My personal goal is to make a THT drop in replacement PCB for the Apple M (Apple AEK II) keyboard that I can wire to the original ADB connector cable, with a USB end. The experience would be a drop in solution to make AEK II keyboards USB compatible using the original case, connector, and cable. The only visual give away would be the RGB status LEDS (I like the idea of choosing a color other than green) and the fact the cable has a USB port on one end and a Apple ADB (which is really just a 5-pin Mini-DIN connector).

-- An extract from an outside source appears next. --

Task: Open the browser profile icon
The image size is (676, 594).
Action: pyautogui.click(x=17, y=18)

The ATMEGA32A has 32GPIO pins. I will need 1 for "Data In" on the first Bare LED Neopixel, 1 for the Caps Lock (I have never been able to get locking switches to work in a matrix), 6 for the rows, and 21 for the columns for 29 total. 3 extra for expansion/additional features. subtract the LEDs and you have enough for SPI displays, etc.

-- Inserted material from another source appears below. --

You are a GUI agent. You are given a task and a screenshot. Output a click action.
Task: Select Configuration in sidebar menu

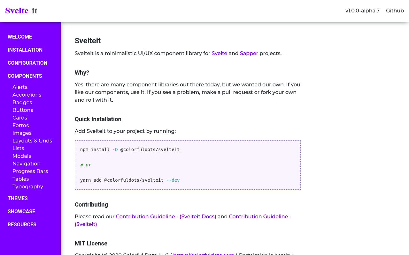[x=27, y=63]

I want to remove as many barriers as possible to get people into making their own custom keyboards. I want to, ideally, have an open source hardware "platform" where people can take the schematic and make their own PCB to revive old keyboards with a modern PCB. I see a lot of users on this forum who want to make their own modern PCB or custom layout, but due to a lack of engineering experience are stuck dreaming. Having the hardware already resolved, a user would just need to use KiCad to make the puzzle fit without worry about part values, schematics, design, math, etc.